I have in the past used dism and found it was slow for our Indian subcontractors, so I suspect the same is happening here. What I want to do is to cache the required features against the last time the step was run in Octopus (ideally on that environment) so it only runs dism for changes so it all works a bit quicker.

Let me know if it still isn’t clear and we can have a chat about it.

Hi Matt,

Thanks for the explanation, I believe now I understand your scenario.

I have to admit I have almost 0 experience with dism in production scenarios (mostly used it for local labs), so please keep that in mind when reading my approach.

If you wanna stick with dism, what you could do is create some sort of logfile on the Tentacle on each run, that logs which features were intalled in the Tentacle. Then in your process, before executing dism, you would read which features were installed the last time, and only install the new ones.
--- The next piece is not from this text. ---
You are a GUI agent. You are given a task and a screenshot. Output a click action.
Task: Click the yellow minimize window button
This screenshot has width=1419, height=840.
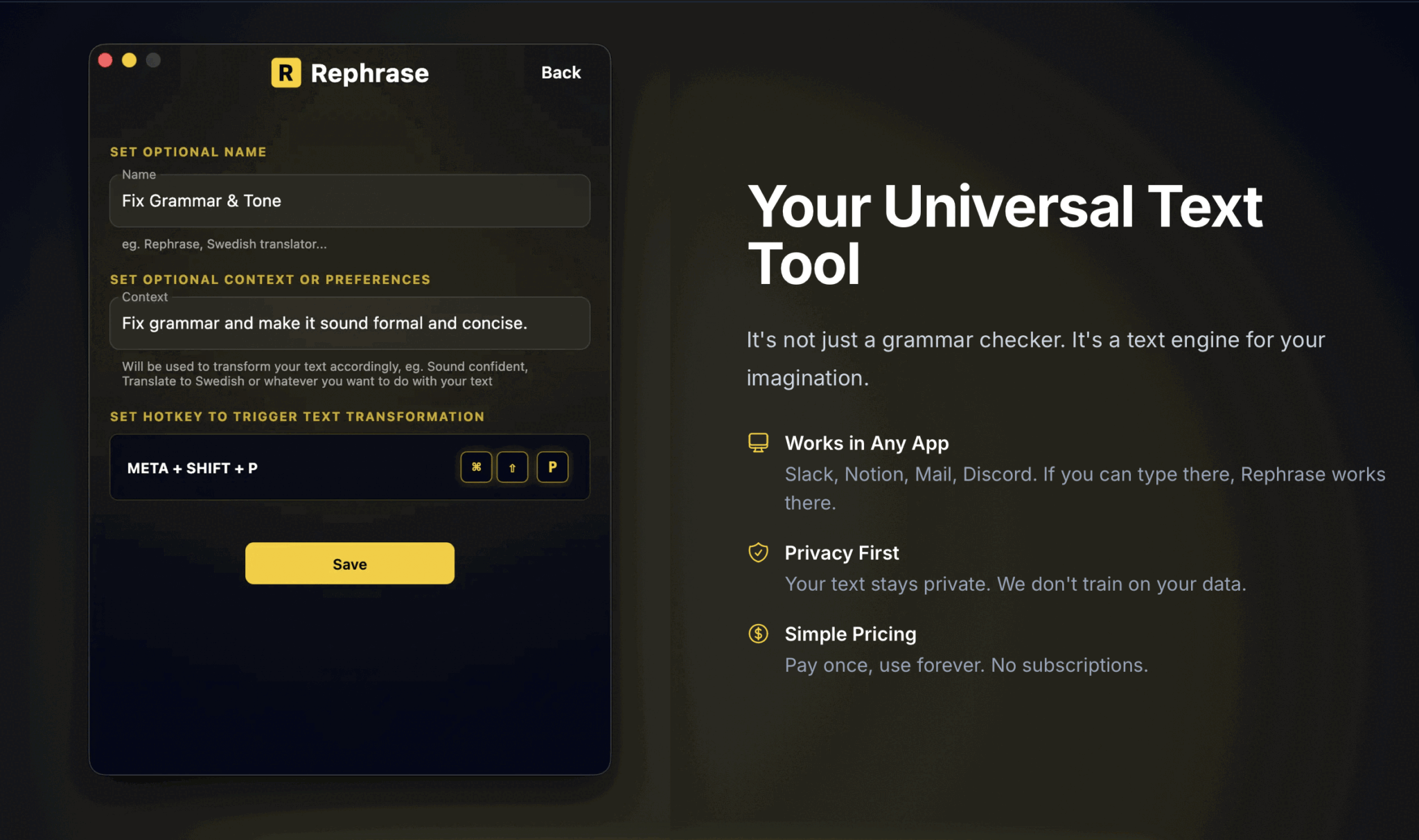pyautogui.click(x=129, y=60)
Now, what I would personally do is use Powershell DSC instead. Using the Windows Feature DSC Resource you could easily install only the missing features on each run, without needing any extra logic. DSC won’t care about “what was installed before”. You’ll only tell DSC "Ok, I want features 1,2,3 installed on this Tentacle, and DSC would check if each is installed, and only install the missing ones.

Hope that helps,
Dalmiro

Thanks for that, I’ll take a look at the powershell DSC option.